- Brief -
The output should be all lines of the entries below in which the word "checkbox" occurs.

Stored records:
========

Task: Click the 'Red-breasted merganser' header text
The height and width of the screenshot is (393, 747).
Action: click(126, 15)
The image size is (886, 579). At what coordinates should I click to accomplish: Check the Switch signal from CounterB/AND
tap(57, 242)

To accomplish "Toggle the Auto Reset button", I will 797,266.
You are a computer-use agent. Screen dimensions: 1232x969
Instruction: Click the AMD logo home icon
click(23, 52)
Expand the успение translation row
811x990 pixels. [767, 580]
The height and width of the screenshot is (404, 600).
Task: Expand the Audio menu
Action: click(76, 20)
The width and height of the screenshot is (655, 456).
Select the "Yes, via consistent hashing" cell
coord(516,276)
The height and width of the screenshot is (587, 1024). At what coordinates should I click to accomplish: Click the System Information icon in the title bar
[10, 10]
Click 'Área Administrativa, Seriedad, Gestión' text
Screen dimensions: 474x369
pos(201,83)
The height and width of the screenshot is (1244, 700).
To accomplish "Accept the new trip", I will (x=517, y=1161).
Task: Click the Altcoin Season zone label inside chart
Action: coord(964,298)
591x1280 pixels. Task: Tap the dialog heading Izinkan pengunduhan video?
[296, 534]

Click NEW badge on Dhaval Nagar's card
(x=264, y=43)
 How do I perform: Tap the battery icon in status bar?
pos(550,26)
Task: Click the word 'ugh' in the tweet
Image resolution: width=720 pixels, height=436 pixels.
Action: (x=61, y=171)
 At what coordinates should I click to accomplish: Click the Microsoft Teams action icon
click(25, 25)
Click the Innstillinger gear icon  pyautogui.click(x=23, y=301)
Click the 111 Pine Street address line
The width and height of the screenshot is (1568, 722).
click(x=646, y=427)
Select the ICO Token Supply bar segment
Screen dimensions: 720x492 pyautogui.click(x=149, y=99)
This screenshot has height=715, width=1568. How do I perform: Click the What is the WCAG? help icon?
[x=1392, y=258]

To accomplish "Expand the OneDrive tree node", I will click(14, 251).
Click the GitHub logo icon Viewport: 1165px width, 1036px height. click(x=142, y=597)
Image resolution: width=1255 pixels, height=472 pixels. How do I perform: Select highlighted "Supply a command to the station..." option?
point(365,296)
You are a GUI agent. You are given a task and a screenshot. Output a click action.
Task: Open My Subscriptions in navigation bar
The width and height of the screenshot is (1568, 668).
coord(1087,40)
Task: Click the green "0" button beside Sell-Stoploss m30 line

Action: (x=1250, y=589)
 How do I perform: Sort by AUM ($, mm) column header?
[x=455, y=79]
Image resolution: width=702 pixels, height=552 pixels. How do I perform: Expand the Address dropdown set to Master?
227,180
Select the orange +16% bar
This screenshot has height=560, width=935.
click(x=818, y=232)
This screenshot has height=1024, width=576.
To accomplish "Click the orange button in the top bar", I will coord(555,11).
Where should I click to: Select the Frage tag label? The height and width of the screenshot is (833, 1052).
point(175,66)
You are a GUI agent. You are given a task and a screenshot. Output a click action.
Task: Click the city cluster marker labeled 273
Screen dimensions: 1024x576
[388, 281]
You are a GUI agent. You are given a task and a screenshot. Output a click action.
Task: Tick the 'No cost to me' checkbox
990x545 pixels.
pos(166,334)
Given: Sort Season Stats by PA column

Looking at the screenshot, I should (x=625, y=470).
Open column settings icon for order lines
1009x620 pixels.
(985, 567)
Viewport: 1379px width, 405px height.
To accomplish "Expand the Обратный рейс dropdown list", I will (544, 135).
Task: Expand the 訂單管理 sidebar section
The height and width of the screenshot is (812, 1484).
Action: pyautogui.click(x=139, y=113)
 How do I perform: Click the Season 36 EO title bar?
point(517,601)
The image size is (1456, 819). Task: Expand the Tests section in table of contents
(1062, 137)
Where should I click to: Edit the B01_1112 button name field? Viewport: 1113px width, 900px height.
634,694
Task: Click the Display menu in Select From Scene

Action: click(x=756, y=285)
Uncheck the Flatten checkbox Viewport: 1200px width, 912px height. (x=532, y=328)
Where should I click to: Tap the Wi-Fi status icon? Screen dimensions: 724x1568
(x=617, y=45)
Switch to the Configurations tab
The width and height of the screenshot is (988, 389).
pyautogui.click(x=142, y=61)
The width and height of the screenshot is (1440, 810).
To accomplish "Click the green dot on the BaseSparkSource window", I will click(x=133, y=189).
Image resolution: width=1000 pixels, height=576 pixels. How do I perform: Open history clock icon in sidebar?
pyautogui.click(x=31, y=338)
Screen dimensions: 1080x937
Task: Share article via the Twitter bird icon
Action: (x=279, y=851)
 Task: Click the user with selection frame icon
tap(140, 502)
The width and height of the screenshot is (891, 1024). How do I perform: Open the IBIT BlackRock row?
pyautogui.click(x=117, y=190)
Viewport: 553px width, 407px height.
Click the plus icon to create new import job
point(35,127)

========

- Your solution -
Task: Tick the 'No cost to me' checkbox
Uncheck the Flatten checkbox Viewport: 1200px width, 912px height. (x=532, y=328)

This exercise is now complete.